Grade inflation, the increase over time of American college students’ grades, is a very real thing. In 1991 the average college GPA was 2.93. In 2006 the average college GPA was 3.11.
Mark Bauerlein writes in the New York Daily News that too many As are ruining education. As he complains:
Obviously, when you have a scale with five measures and the top two scores are nine times more common than the bottom two scores, that scale isn’t working. Without a bell-curve range, grades don’t do what they’re supposed to do, which is distinguish students by their performance and certify to others (such as employers) that students have or have not learned the course material.
Employers, then, have a strong incentive to adjust negatively for grade inflation, and there are increasing signs of their backlash against the unprepared graduates colleges are sending their way. A recent report from the National Governors Association said colleges are failing to produce graduates ready for the workplace. It advised governors to demand that colleges bring employers into academic policy discussions and collect assessments of the graduates of specific colleges.
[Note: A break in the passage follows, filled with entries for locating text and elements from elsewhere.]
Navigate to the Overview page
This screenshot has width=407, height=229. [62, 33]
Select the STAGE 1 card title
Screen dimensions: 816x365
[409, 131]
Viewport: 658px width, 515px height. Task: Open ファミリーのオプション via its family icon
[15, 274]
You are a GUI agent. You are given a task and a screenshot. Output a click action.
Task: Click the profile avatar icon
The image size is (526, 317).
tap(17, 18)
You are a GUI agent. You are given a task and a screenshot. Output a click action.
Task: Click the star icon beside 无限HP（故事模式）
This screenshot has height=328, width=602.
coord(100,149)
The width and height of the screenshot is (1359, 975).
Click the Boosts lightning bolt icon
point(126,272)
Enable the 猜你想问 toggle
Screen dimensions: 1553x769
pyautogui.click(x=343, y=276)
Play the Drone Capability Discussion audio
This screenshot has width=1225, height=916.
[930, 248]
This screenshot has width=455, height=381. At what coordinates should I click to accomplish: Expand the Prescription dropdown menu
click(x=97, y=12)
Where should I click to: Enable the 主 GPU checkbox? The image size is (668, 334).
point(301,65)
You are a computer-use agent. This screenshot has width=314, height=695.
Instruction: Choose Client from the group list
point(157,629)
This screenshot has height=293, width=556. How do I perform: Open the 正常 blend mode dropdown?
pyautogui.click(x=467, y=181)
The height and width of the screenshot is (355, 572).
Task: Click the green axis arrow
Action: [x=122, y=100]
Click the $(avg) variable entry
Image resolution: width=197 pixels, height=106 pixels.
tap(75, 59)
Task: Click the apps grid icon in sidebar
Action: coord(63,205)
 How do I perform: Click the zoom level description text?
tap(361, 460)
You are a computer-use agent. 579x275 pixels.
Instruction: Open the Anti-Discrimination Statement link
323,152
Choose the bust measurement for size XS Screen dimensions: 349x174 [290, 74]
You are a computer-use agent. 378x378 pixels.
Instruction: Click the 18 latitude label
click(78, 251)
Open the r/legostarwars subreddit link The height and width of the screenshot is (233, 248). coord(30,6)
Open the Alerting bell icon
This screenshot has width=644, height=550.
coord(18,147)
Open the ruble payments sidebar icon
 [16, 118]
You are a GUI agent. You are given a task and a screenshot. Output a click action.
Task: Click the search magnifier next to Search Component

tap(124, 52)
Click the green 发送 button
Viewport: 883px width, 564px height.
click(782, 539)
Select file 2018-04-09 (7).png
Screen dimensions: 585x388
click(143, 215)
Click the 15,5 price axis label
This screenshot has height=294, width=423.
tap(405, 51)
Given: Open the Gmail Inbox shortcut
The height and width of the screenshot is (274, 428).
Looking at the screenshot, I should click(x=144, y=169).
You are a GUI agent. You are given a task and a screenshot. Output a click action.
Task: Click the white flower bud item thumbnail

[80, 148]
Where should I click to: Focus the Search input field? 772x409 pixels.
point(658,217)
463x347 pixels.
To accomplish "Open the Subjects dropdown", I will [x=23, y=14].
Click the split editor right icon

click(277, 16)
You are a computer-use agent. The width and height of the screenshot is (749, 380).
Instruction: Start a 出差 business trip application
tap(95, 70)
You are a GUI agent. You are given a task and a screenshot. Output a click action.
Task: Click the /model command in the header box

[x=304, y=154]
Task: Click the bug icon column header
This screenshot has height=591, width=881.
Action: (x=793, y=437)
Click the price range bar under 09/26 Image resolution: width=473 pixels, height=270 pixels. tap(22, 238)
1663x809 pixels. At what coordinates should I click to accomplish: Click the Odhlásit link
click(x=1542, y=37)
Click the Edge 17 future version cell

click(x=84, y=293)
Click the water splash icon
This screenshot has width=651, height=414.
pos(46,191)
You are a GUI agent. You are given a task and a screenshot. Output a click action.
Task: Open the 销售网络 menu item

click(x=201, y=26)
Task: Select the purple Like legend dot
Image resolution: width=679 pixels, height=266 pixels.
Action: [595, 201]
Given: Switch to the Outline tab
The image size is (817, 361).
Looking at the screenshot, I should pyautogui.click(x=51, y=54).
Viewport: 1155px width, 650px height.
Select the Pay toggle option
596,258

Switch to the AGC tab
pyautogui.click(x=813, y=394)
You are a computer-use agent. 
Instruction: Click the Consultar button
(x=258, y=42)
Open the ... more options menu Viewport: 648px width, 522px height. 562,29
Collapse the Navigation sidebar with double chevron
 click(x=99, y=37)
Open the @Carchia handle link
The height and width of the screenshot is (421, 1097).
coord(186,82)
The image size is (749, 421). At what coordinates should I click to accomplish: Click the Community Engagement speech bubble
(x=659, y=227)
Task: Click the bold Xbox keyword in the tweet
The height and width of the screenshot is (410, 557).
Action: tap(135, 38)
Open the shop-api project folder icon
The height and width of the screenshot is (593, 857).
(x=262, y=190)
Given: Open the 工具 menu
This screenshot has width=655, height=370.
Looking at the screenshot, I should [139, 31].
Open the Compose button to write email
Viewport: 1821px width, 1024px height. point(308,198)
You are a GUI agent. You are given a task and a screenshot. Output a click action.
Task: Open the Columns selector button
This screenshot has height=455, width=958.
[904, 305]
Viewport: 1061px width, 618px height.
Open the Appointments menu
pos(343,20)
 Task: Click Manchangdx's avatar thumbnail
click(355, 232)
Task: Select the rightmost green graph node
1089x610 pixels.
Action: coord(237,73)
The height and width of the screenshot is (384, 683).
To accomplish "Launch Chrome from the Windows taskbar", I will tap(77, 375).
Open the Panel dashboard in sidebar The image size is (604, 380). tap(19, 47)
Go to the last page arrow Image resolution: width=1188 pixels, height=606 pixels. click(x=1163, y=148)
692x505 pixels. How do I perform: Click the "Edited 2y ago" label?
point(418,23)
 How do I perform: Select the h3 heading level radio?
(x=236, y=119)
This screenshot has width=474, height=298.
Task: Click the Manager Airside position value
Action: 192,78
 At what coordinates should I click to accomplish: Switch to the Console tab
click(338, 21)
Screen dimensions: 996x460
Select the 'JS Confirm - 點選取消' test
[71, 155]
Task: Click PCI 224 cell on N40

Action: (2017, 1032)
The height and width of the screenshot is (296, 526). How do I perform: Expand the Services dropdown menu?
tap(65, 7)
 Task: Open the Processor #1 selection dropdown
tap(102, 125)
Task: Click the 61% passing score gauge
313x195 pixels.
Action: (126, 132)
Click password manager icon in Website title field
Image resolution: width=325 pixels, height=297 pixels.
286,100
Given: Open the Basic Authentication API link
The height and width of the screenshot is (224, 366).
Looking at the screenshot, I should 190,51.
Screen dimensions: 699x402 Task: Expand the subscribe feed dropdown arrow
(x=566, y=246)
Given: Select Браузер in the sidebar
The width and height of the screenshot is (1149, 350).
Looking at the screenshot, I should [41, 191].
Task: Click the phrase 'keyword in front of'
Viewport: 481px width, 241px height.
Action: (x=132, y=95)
I’ll allow that grade inflation, certainly by any understanding of the idea of the bell curve, occurs. What I’ve never understood, and I’ve never seen anyone convincingly explain, is why it matters. In truth, there is no sign employers or graduate schools have any problem with marginally higher student GPAs.
Exceptional students will stand out no matter how institutions evaluate them and mediocre students, well no one’s ever going to think they’re brilliant or harder working than they actually are.
American companies and graduate programs don’t evaluate candidates based on some theoretically pure bell curve that used to exist in the past; they look at recent college graduates compared to other recent college graduates, and they can tell the difference.